Deep Straights: Is there a Solution?

By Damon Griffin

In Bill Mckibben’s book Deep Economy: the Wealth of Communities and the Durable Future, every hot-button issue of environmental and economic decline is touched on: Global Warming, income division, the food crisis, Healthcare crisis, Corporate Lobbying, Globablization and Over-Spending. The book spends a large amount of time talking about the first issue in particular; McKibben’s advocacy of a more homespun, communal approach to managing the economy and everyday life in the United States is framed as an attempt to fix Global Warming more than any others. McKibben’s theories (about how a culture of selfishness and individualism inadvertently leads to environmental damage is well argued and his admonishing views of how the common population simply has the wrong mentality could turn in to condesenscion, but instead provides grounds for optimism. But what is truly an area for debate and controversy in the book is the way it touches on general politics.

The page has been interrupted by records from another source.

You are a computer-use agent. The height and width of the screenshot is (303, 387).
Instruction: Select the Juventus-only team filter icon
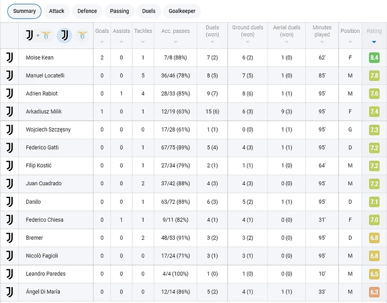coord(64,36)
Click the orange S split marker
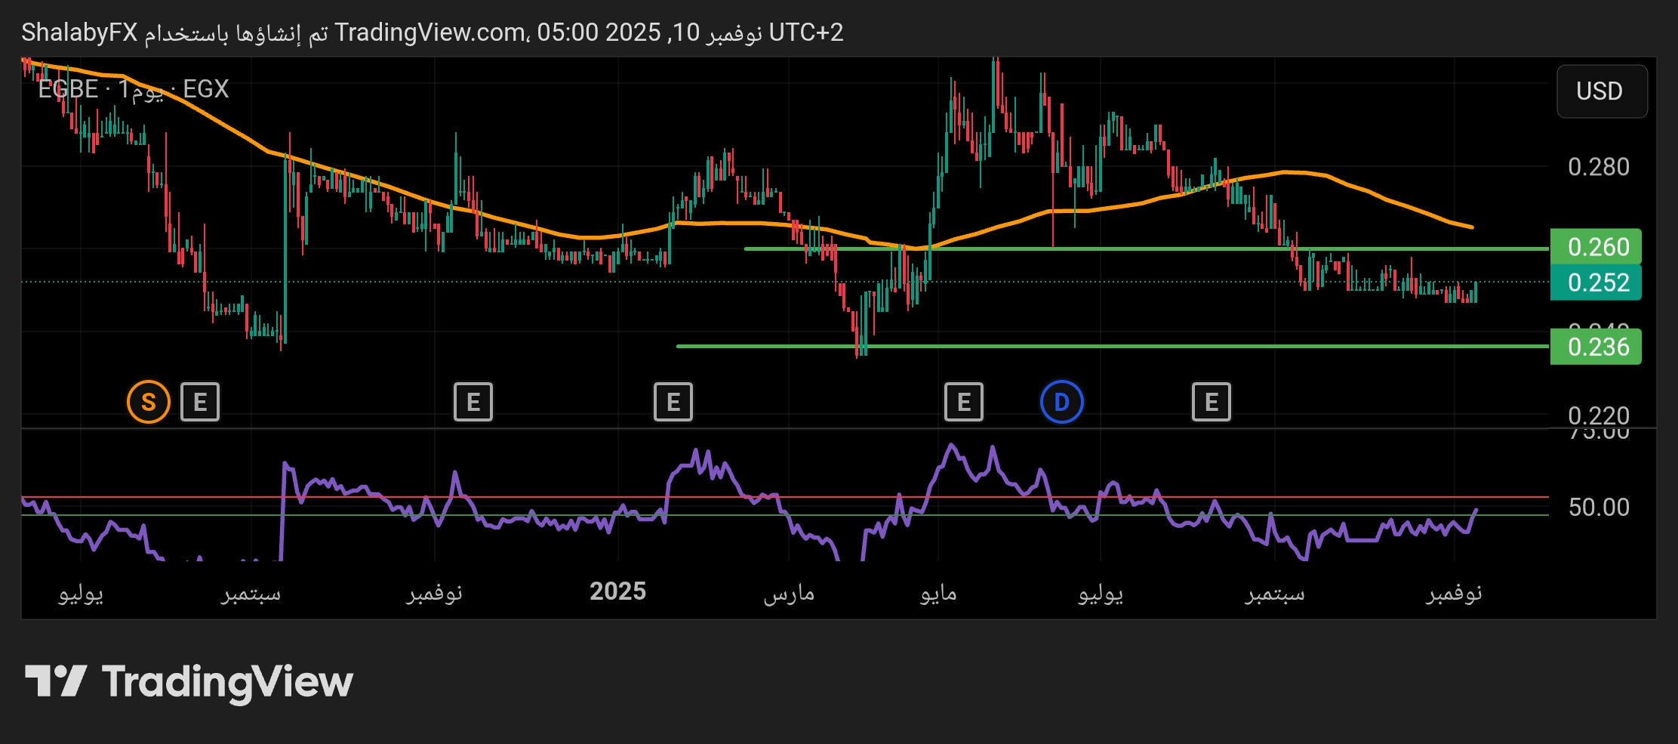This screenshot has width=1678, height=744. [148, 402]
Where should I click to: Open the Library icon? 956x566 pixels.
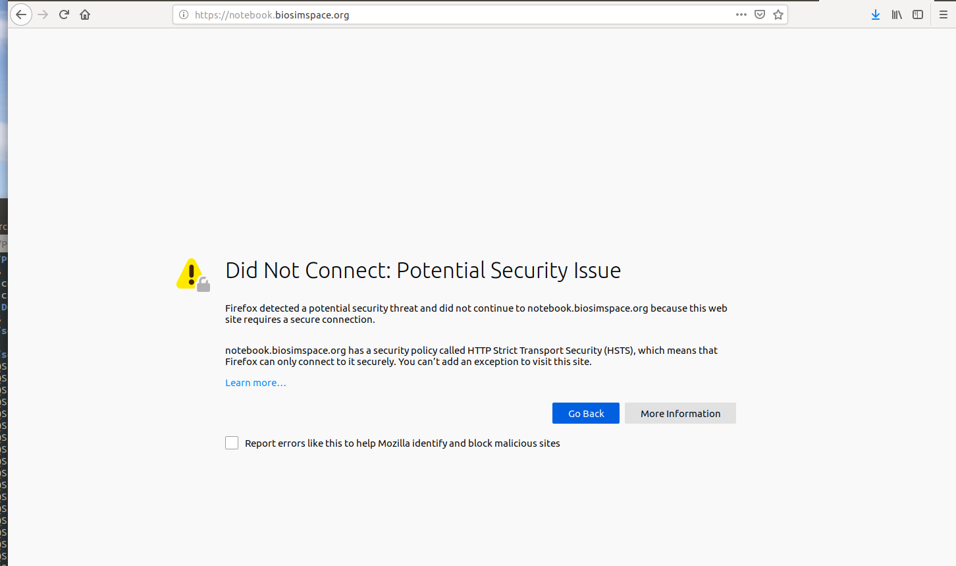coord(897,14)
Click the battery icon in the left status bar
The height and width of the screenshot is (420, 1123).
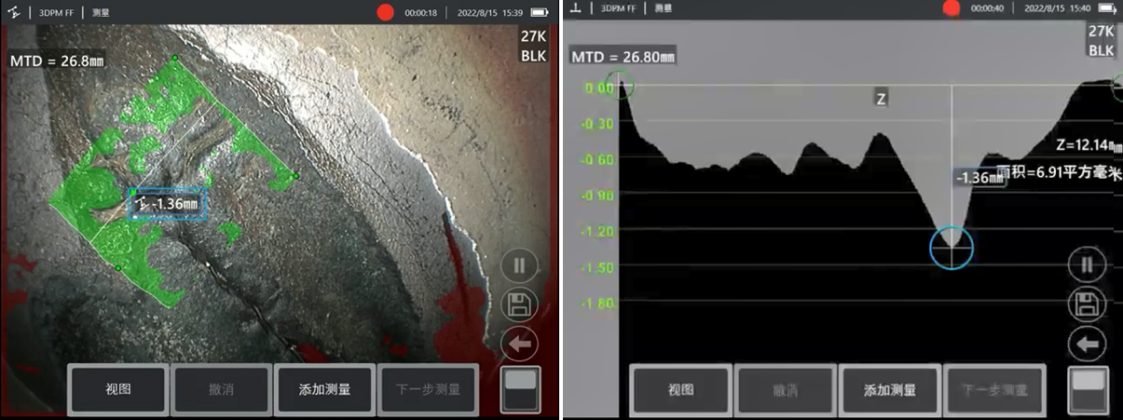tap(539, 13)
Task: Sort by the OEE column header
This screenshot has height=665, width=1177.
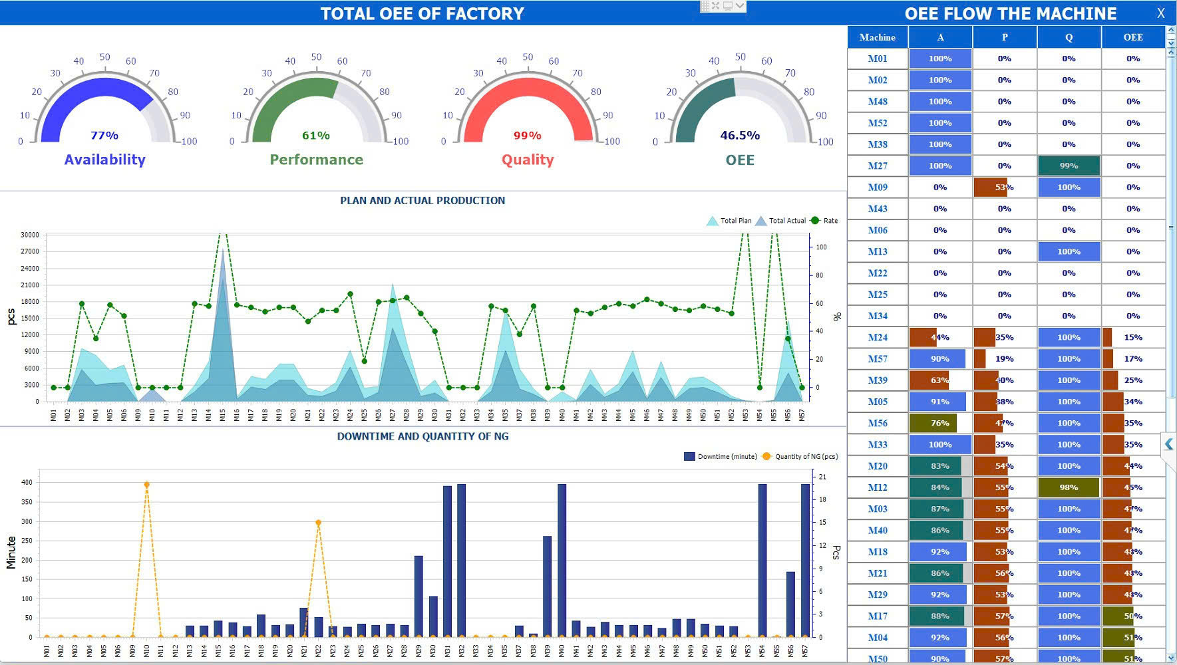Action: tap(1132, 37)
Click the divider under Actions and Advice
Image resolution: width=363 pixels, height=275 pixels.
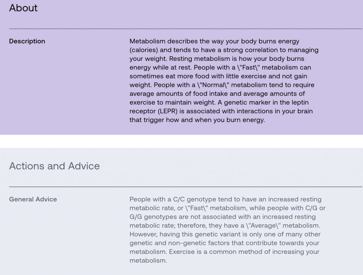186,187
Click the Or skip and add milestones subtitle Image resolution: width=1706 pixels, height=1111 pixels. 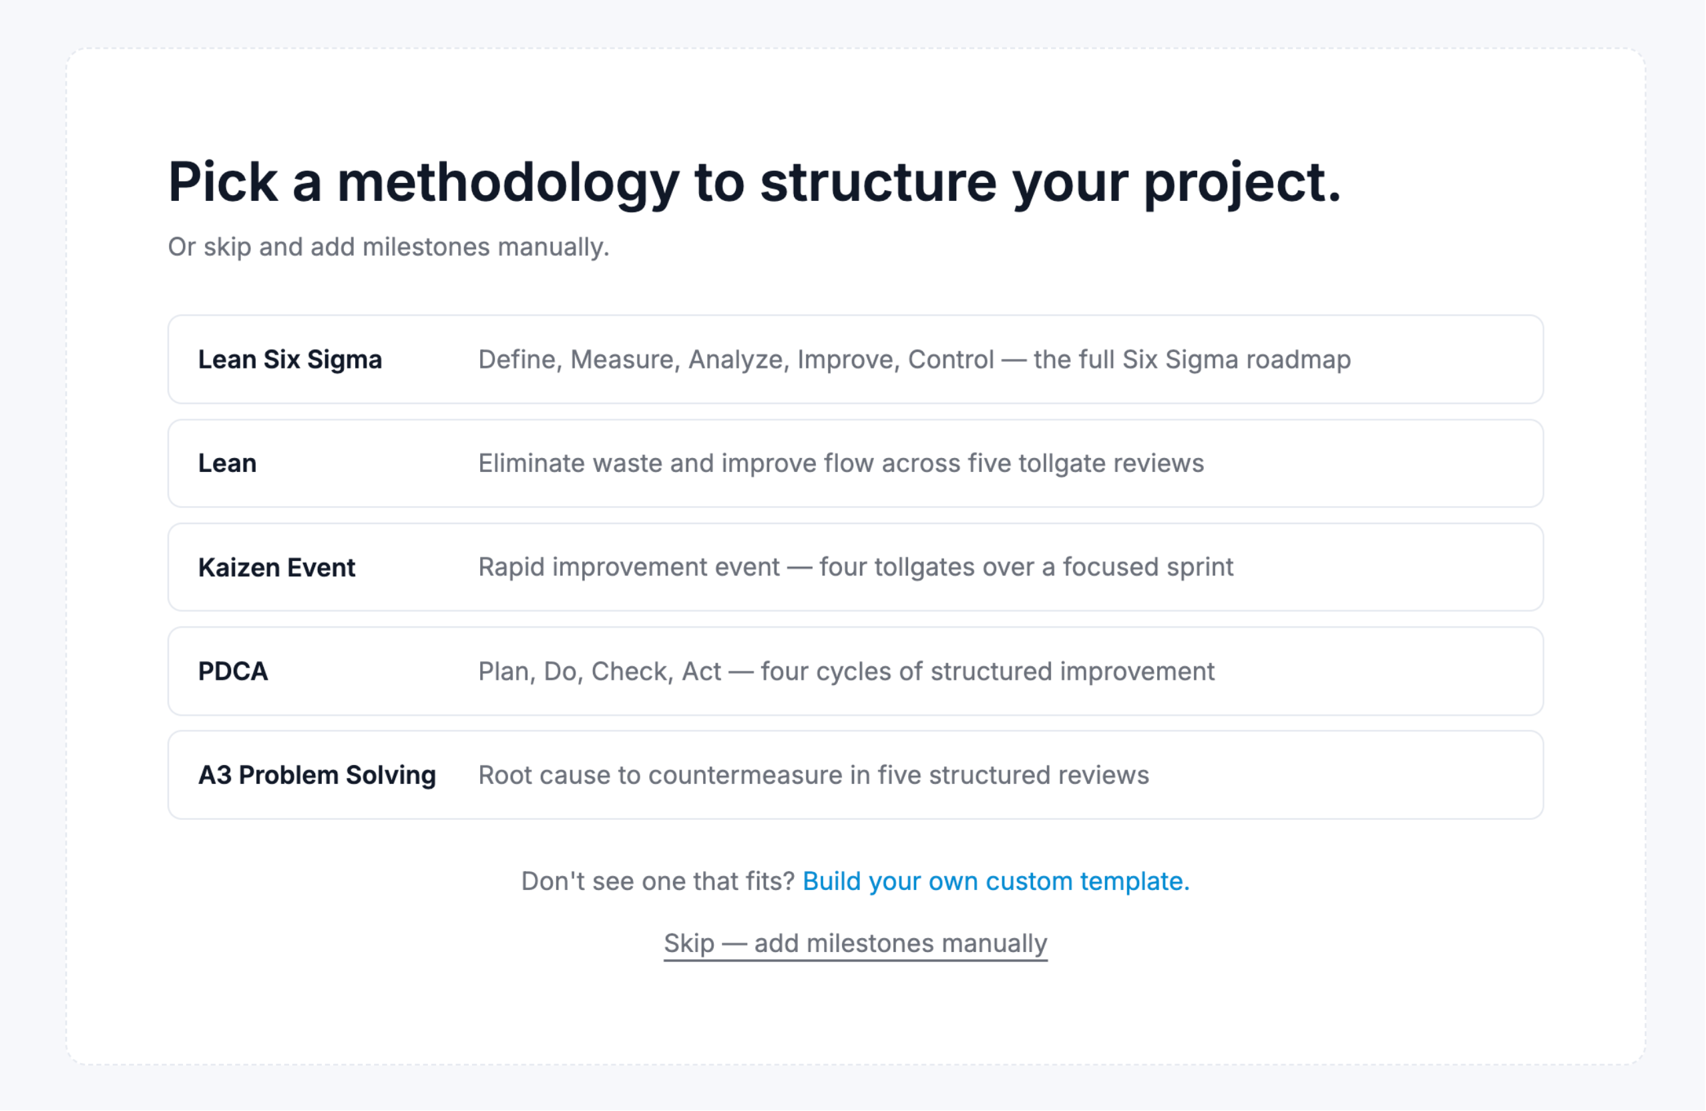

The books rhetoric, never explicit, brings to the forefront of one’s mind two words: one is Capitalism, and the other is that always-feared word ‘Socialism.’

Uh-oh. Is McKibben really advocating a Socialist society? He does write of a trip to Cuba, where he advocates their farming system and production of food over the U.S system. One poster on Amazon.com wrote that McKibben is advocating ‘Outright Communism.’ He is not trying to do any such thing, although it could be concluded that his view of the way American society should be is more of a Social Democracy that what we have now: a Capitalist Democracy. McKibben writes that his ideas are not ‘Liberal or Conservative,’ though even he realizes that his idea of a communal, less individualistic society relates to Liberal, Social-Democratic politics, in opposition to the every-individual-for-himself economy we have today, which leans closer to a Conservative, Libertarian model. A blog post does not have much room for an in-depth Political Science discussion, but there certainly is a major discussion Deep Economy can provoke: the upsides of a communal economy and society as opposed to a global, Capitalist economy, and its’ downsides as well. This same discussion could provoke a shallow, misunderstood controversy as well; ‘Socialism’ versus ‘Capitalism,’ ‘Radicalism’ versus ‘The Establishment.’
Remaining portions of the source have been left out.